_Raw data:_
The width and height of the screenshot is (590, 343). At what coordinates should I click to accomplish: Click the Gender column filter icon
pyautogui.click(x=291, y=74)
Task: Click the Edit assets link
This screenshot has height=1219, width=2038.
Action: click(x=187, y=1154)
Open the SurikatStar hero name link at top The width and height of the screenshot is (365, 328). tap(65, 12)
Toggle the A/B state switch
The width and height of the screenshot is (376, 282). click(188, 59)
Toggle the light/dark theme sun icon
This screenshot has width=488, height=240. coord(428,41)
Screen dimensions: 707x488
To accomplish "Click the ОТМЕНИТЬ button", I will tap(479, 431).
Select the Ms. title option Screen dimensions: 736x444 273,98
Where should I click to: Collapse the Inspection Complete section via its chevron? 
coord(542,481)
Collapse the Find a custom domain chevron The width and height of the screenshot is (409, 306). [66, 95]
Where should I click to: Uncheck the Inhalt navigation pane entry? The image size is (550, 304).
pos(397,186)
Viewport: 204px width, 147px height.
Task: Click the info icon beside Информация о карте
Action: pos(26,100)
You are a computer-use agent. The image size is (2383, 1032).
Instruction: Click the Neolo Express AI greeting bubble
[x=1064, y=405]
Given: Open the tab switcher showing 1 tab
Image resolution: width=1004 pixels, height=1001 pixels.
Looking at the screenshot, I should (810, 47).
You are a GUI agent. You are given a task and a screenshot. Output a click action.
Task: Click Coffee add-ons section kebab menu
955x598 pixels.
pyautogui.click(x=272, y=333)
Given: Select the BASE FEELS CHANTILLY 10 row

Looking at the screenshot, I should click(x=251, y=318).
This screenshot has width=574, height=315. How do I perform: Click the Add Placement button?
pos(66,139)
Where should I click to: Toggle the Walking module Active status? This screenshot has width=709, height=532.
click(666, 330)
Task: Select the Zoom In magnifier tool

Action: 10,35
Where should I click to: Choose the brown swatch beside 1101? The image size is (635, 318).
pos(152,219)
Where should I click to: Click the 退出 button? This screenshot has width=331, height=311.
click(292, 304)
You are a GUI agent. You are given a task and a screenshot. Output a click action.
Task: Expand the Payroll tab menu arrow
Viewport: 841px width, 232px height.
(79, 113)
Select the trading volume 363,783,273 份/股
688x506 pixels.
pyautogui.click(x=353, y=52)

_Problem:_ Word for word, write out all of the entries again.

_Response for this exercise:_
The width and height of the screenshot is (590, 343). At what coordinates should I click to accomplish: Click the Gender column filter icon
pyautogui.click(x=291, y=74)
Task: Click the Edit assets link
This screenshot has height=1219, width=2038.
Action: click(x=187, y=1154)
Open the SurikatStar hero name link at top The width and height of the screenshot is (365, 328). tap(65, 12)
Toggle the A/B state switch
The width and height of the screenshot is (376, 282). click(188, 59)
Toggle the light/dark theme sun icon
This screenshot has width=488, height=240. coord(428,41)
Screen dimensions: 707x488
To accomplish "Click the ОТМЕНИТЬ button", I will tap(479, 431).
Select the Ms. title option Screen dimensions: 736x444 273,98
Where should I click to: Collapse the Inspection Complete section via its chevron? 
coord(542,481)
Collapse the Find a custom domain chevron The width and height of the screenshot is (409, 306). [66, 95]
Where should I click to: Uncheck the Inhalt navigation pane entry? The image size is (550, 304).
pos(397,186)
Viewport: 204px width, 147px height.
Task: Click the info icon beside Информация о карте
Action: pos(26,100)
You are a computer-use agent. The image size is (2383, 1032).
Instruction: Click the Neolo Express AI greeting bubble
[x=1064, y=405]
Given: Open the tab switcher showing 1 tab
Image resolution: width=1004 pixels, height=1001 pixels.
Looking at the screenshot, I should (810, 47).
You are a GUI agent. You are given a task and a screenshot. Output a click action.
Task: Click Coffee add-ons section kebab menu
955x598 pixels.
pyautogui.click(x=272, y=333)
Given: Select the BASE FEELS CHANTILLY 10 row

Looking at the screenshot, I should click(x=251, y=318).
This screenshot has width=574, height=315. How do I perform: Click the Add Placement button?
pos(66,139)
Where should I click to: Toggle the Walking module Active status? This screenshot has width=709, height=532.
click(666, 330)
Task: Select the Zoom In magnifier tool

Action: 10,35
Where should I click to: Choose the brown swatch beside 1101? The image size is (635, 318).
pos(152,219)
Where should I click to: Click the 退出 button? This screenshot has width=331, height=311.
click(292, 304)
You are a GUI agent. You are given a task and a screenshot. Output a click action.
Task: Expand the Payroll tab menu arrow
Viewport: 841px width, 232px height.
(79, 113)
Select the trading volume 363,783,273 份/股
688x506 pixels.
pyautogui.click(x=353, y=52)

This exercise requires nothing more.